[DATA SHOWN — start]

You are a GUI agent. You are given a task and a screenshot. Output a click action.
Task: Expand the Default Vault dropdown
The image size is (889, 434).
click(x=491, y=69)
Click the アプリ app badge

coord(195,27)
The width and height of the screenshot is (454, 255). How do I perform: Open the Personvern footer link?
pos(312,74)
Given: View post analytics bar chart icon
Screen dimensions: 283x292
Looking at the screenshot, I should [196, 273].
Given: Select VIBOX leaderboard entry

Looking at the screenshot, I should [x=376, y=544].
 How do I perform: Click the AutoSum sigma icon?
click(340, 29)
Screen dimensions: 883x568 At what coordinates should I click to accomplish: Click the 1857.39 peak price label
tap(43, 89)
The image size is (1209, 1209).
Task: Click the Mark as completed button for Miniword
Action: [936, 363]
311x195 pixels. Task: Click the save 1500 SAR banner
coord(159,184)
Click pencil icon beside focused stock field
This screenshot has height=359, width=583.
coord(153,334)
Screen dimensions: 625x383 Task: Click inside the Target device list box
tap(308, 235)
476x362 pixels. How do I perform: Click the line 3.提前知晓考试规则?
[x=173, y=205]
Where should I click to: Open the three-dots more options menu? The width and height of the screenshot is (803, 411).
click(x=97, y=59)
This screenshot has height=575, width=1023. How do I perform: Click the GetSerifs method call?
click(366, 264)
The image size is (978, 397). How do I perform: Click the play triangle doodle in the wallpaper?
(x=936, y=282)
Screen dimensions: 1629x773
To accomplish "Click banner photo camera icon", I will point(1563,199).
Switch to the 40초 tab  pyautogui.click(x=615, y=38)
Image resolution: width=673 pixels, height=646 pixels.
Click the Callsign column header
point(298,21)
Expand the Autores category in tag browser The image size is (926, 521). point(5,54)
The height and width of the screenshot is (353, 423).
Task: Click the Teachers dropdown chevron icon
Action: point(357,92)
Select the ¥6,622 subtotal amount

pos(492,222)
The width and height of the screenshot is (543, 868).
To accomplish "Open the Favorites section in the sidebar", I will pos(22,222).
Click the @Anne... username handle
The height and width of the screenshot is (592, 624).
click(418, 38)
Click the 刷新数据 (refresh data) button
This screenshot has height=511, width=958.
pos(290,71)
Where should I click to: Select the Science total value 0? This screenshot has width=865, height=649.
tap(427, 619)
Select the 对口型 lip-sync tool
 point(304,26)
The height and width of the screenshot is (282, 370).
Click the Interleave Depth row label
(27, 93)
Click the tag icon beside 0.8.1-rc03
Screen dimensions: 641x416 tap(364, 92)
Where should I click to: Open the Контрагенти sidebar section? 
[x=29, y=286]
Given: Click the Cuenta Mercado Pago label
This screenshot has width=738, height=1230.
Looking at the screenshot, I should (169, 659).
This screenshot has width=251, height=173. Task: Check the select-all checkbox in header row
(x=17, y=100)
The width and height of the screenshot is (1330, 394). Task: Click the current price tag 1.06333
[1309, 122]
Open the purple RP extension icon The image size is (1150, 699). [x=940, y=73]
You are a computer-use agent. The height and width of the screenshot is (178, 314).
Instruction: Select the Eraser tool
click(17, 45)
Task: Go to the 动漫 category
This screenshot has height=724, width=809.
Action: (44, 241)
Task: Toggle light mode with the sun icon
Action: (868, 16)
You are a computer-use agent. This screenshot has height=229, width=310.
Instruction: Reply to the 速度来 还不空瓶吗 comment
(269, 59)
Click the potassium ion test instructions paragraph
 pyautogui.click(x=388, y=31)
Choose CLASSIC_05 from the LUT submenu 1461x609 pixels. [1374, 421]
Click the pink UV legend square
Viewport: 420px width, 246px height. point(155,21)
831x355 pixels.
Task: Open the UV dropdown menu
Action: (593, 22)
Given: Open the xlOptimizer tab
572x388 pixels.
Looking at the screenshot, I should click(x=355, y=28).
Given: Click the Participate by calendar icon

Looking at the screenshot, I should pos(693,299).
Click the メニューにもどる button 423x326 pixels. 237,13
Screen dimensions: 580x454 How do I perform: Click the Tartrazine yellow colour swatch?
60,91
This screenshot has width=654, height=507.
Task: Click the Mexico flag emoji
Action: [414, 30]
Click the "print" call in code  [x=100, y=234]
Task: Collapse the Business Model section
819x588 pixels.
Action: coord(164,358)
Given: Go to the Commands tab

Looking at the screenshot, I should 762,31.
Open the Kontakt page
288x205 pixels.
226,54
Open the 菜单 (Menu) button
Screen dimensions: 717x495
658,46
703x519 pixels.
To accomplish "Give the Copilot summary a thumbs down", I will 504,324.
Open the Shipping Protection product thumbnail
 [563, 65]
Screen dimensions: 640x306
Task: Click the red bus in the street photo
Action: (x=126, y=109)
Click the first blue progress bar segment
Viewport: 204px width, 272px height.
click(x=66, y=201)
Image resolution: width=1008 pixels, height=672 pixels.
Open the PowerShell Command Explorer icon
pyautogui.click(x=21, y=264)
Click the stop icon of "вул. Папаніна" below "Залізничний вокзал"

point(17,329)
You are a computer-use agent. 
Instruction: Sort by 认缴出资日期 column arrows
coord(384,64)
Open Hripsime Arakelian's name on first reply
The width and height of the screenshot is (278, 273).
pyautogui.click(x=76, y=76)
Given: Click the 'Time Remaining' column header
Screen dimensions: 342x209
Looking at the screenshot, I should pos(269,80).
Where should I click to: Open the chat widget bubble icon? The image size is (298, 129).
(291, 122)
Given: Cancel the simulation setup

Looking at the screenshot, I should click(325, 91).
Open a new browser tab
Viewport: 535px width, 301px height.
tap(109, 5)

[DATA SHOWN — finish]

→ **WHAT THIS TASK INVOLVES**
Output each line of the data exactly as it stands above.

→ **TASK ANSWER**
You are a GUI agent. You are given a task and a screenshot. Output a click action.
Task: Expand the Default Vault dropdown
The image size is (889, 434).
click(x=491, y=69)
Click the アプリ app badge

coord(195,27)
The width and height of the screenshot is (454, 255). How do I perform: Open the Personvern footer link?
pos(312,74)
Given: View post analytics bar chart icon
Screen dimensions: 283x292
Looking at the screenshot, I should [196, 273].
Given: Select VIBOX leaderboard entry

Looking at the screenshot, I should [x=376, y=544].
 How do I perform: Click the AutoSum sigma icon?
click(340, 29)
Screen dimensions: 883x568 At what coordinates should I click to accomplish: Click the 1857.39 peak price label
tap(43, 89)
The image size is (1209, 1209).
Task: Click the Mark as completed button for Miniword
Action: [936, 363]
311x195 pixels. Task: Click the save 1500 SAR banner
coord(159,184)
Click pencil icon beside focused stock field
This screenshot has height=359, width=583.
coord(153,334)
Screen dimensions: 625x383 Task: Click inside the Target device list box
tap(308, 235)
476x362 pixels. How do I perform: Click the line 3.提前知晓考试规则?
[x=173, y=205]
Where should I click to: Open the three-dots more options menu? The width and height of the screenshot is (803, 411).
click(x=97, y=59)
This screenshot has height=575, width=1023. How do I perform: Click the GetSerifs method call?
click(366, 264)
The image size is (978, 397). How do I perform: Click the play triangle doodle in the wallpaper?
(x=936, y=282)
Screen dimensions: 1629x773
To accomplish "Click banner photo camera icon", I will point(1563,199).
Switch to the 40초 tab  pyautogui.click(x=615, y=38)
Image resolution: width=673 pixels, height=646 pixels.
Click the Callsign column header
point(298,21)
Expand the Autores category in tag browser The image size is (926, 521). point(5,54)
The height and width of the screenshot is (353, 423).
Task: Click the Teachers dropdown chevron icon
Action: point(357,92)
Select the ¥6,622 subtotal amount

pos(492,222)
The width and height of the screenshot is (543, 868).
To accomplish "Open the Favorites section in the sidebar", I will pos(22,222).
Click the @Anne... username handle
The height and width of the screenshot is (592, 624).
click(418, 38)
Click the 刷新数据 (refresh data) button
This screenshot has height=511, width=958.
pos(290,71)
Where should I click to: Select the Science total value 0? This screenshot has width=865, height=649.
tap(427, 619)
Select the 对口型 lip-sync tool
 point(304,26)
The height and width of the screenshot is (282, 370).
Click the Interleave Depth row label
(27, 93)
Click the tag icon beside 0.8.1-rc03
Screen dimensions: 641x416 tap(364, 92)
Where should I click to: Open the Контрагенти sidebar section? 
[x=29, y=286]
Given: Click the Cuenta Mercado Pago label
This screenshot has width=738, height=1230.
Looking at the screenshot, I should (169, 659).
This screenshot has width=251, height=173. Task: Check the select-all checkbox in header row
(x=17, y=100)
The width and height of the screenshot is (1330, 394). Task: Click the current price tag 1.06333
[1309, 122]
Open the purple RP extension icon The image size is (1150, 699). [x=940, y=73]
You are a computer-use agent. The height and width of the screenshot is (178, 314).
Instruction: Select the Eraser tool
click(17, 45)
Task: Go to the 动漫 category
This screenshot has height=724, width=809.
Action: (44, 241)
Task: Toggle light mode with the sun icon
Action: (868, 16)
You are a computer-use agent. This screenshot has height=229, width=310.
Instruction: Reply to the 速度来 还不空瓶吗 comment
(269, 59)
Click the potassium ion test instructions paragraph
 pyautogui.click(x=388, y=31)
Choose CLASSIC_05 from the LUT submenu 1461x609 pixels. [1374, 421]
Click the pink UV legend square
Viewport: 420px width, 246px height. point(155,21)
831x355 pixels.
Task: Open the UV dropdown menu
Action: (593, 22)
Given: Open the xlOptimizer tab
572x388 pixels.
Looking at the screenshot, I should click(x=355, y=28).
Given: Click the Participate by calendar icon

Looking at the screenshot, I should pos(693,299).
Click the メニューにもどる button 423x326 pixels. 237,13
Screen dimensions: 580x454 How do I perform: Click the Tartrazine yellow colour swatch?
60,91
This screenshot has width=654, height=507.
Task: Click the Mexico flag emoji
Action: [414, 30]
Click the "print" call in code  [x=100, y=234]
Task: Collapse the Business Model section
819x588 pixels.
Action: coord(164,358)
Given: Go to the Commands tab

Looking at the screenshot, I should 762,31.
Open the Kontakt page
288x205 pixels.
226,54
Open the 菜单 (Menu) button
Screen dimensions: 717x495
658,46
703x519 pixels.
To accomplish "Give the Copilot summary a thumbs down", I will 504,324.
Open the Shipping Protection product thumbnail
 [563, 65]
Screen dimensions: 640x306
Task: Click the red bus in the street photo
Action: (x=126, y=109)
Click the first blue progress bar segment
Viewport: 204px width, 272px height.
click(x=66, y=201)
Image resolution: width=1008 pixels, height=672 pixels.
Open the PowerShell Command Explorer icon
pyautogui.click(x=21, y=264)
Click the stop icon of "вул. Папаніна" below "Залізничний вокзал"

point(17,329)
You are a computer-use agent. 
Instruction: Sort by 认缴出资日期 column arrows
coord(384,64)
Open Hripsime Arakelian's name on first reply
The width and height of the screenshot is (278, 273).
pyautogui.click(x=76, y=76)
Given: Click the 'Time Remaining' column header
Screen dimensions: 342x209
Looking at the screenshot, I should pos(269,80).
Where should I click to: Open the chat widget bubble icon? The image size is (298, 129).
(291, 122)
Given: Cancel the simulation setup

Looking at the screenshot, I should click(325, 91).
Open a new browser tab
Viewport: 535px width, 301px height.
tap(109, 5)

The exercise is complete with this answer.